The topic of castings is always complicated. A casting is like doing an exam but not knowing which is the right way to do it, and also you have to give the best you can in often-unfavorable circumstances. As actors, we hate doing castings but at the same time we spend our lives waiting for the castings. It’s very strange. I understand that there are many actors for very few roles, so ultimately castings will never stop being a necessary evil. I don’t know if there is an ideal ‘formula’, because every project and casting for each character is different, so in the end, what is left to us actors (or at least what I try to do) is to see castings as an opportunity to perform, although it is only for two minutes.

3.      In your opinion, in the current state of things, do you think that actors and actresses are allowed to completely give their own ideas and be part of the creative team on the film or TV set? Do you think their comments are useful?

For me in general, I don’t miss having more creative responsibility, without having the time available to be able to discuss with the director the direction that I have to do. Ultimately, unless there is a rehearsal period, the actor is only expected to interpret the role that has already been written, so the creative contributions of the actor are limited to making the character his/her own as much as possible or simply making his/her work easier. In my experience, the role of the director is the most overriding, because there are directors that leave things to you and trust in you, and there are others that practically tell you the intonation of every word. I believe that part of our work is to know how to adapt ourselves to whichever of the two styles.

4.      Tell us what is the most important thing that an actor has to know, that you discovered yourself and that no one told you.

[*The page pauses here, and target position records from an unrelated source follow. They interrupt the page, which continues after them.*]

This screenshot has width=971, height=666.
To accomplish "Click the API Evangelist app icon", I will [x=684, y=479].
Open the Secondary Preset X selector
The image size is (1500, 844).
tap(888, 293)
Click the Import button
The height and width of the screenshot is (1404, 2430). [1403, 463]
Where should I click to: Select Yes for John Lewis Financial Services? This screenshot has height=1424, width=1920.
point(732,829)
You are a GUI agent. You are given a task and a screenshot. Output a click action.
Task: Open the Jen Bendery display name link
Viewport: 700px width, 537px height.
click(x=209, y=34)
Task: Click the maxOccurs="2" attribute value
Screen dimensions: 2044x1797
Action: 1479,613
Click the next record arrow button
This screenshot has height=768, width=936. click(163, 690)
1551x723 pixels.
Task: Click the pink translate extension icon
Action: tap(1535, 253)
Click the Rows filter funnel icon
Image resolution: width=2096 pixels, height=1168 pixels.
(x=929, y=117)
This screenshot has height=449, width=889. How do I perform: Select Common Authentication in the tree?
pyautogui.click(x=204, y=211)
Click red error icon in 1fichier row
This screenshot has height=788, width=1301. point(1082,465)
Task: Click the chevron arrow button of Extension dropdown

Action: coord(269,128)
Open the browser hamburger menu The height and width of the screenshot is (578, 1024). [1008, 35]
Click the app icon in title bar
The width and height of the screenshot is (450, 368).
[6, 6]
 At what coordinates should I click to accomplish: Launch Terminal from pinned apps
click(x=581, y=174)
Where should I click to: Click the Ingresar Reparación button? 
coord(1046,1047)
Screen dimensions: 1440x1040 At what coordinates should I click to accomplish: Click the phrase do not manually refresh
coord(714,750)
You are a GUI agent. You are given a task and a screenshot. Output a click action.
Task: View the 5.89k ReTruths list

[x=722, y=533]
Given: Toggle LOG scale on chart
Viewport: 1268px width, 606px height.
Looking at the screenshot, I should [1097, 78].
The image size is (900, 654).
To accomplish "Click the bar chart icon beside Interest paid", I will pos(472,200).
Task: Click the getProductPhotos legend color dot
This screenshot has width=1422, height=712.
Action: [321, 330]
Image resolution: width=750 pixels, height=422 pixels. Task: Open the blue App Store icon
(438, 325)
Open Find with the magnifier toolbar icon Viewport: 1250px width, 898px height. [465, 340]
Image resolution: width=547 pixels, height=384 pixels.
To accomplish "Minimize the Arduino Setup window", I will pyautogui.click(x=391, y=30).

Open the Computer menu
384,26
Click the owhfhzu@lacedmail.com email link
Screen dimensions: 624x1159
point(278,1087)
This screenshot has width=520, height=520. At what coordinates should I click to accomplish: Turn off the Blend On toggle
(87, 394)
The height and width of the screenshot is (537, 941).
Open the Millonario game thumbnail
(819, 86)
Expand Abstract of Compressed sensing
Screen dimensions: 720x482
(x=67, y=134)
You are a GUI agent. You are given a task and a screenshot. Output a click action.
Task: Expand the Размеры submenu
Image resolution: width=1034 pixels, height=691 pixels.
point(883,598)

For me, the most important thing is to be aware of what this profession involves, that you can’t be half hearted about it, hoping that someone will discover you. You can never stop. If they don’t call you, you call them and create your own network of contacts, make short films, go to classes, create your own work. Above all, if you have to combine working in this profession with a ‘day-job’ (like we have all had to do) make sure that you do not get distracted from the path you want to follow.